More interesting to me is why it has as yet occurred to no one, so far as I know anyway, to compare Joe Wilson, the “You lie” guy from South Carolina, to Muntazer al-Zaidi, the shoe-fly guy from Baghdad who fortuitously got out of jail in Iraq in the same week that Joe was being pilloried in the American media. It’s a nice question whether, if you’re the president, you would rather have thrown at you shoes by an Iraqi journalist or insults by an American congressman, but if you’re an American journalist, it makes all the difference in the world who the president is. That’s why it’s a little surprising that Mr Zaidi’s release didn’t get more play in the American media, especially as, according to the London Daily Telegraph,
in a series of allegations made after his release from a Baghdad prison, Zaidi claimed he was attacked with iron bars and even “waterboarded” — the torture technique which simulates drowning. He also alleged he had been electrocuted and whipped, and said that even now he feared for his life. . .Mr Zaidi returned to his home in the Shia suburb of Sadr City, where relatives had gathered with balloons, banners and sheep to slaughter in his honour. Scores of people, including local politicians and tribal leaders, joined them for the celebration. “They are very happy and they are singing and dancing,” one of his brothers, Maytin, told The Daily Telegraph. “This is our tradition when someone gets released, we play music and dance.”
Explaining his reasons for hurling his shoes at President Bush on the latter’s farewell visit to Iraq as president last December, Mr Zaidi told the Telegraph:
“I felt humiliated to see my country burn and my people killed.” He said he had no regrets. “For me it was a good response; what I wanted to do in throwing my shoes in the face of the criminal Bush was to express my rejection of his lies and of the occupation of my country.”

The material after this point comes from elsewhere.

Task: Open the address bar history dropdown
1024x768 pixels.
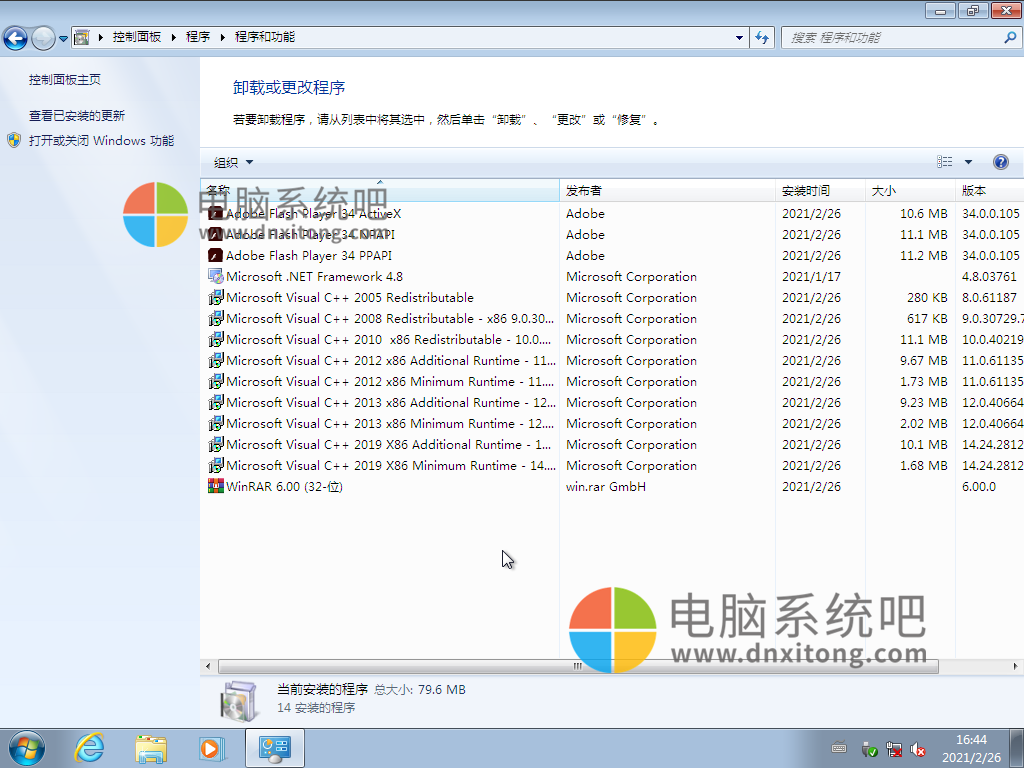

If Congressman Wilson has — so far, at least — escaped waterboarding and electrocution for his own expression of patriotism, he has also been somewhat less richly rewarded. According to The Washington Post, after Mr Zaidi’s shoes came off, he
received medals from Arab potentates, marriage proposals and a $10 million offer for his shoes from a rich Saudi. Restaurants were named after him, and shoes became a new accouterment of protesters in demonstrations against the United States. . . The shoe-throwing episode made Zaidi a hero to many in the Arab and Muslim worlds, seeming to channel the anger of millions toward a U.S. administration that many blamed for suffering in the region. As the news of his release was announced, women gathered in his apartment building, dancing and chanting. Men and children recited poems praising Zaidi and chanted: “Long live the shoes!” More than a dozen sheep were brought in, ostensibly to be slaughtered in his honor.
Autre temps, autre moeurs, of course. Here, people are sending campaign contributions to Joe Wilson to express their approval of his protest, which they see as being equally patriotic, but his Democratic opponent has probably received as many. Anyway, you’d think it would be a natural comparison for the media to make between these two go-it-alone patriots. Perhaps they don’t like to be reminded of how close our political culture is becoming to that of Iraq and similar immature democracies.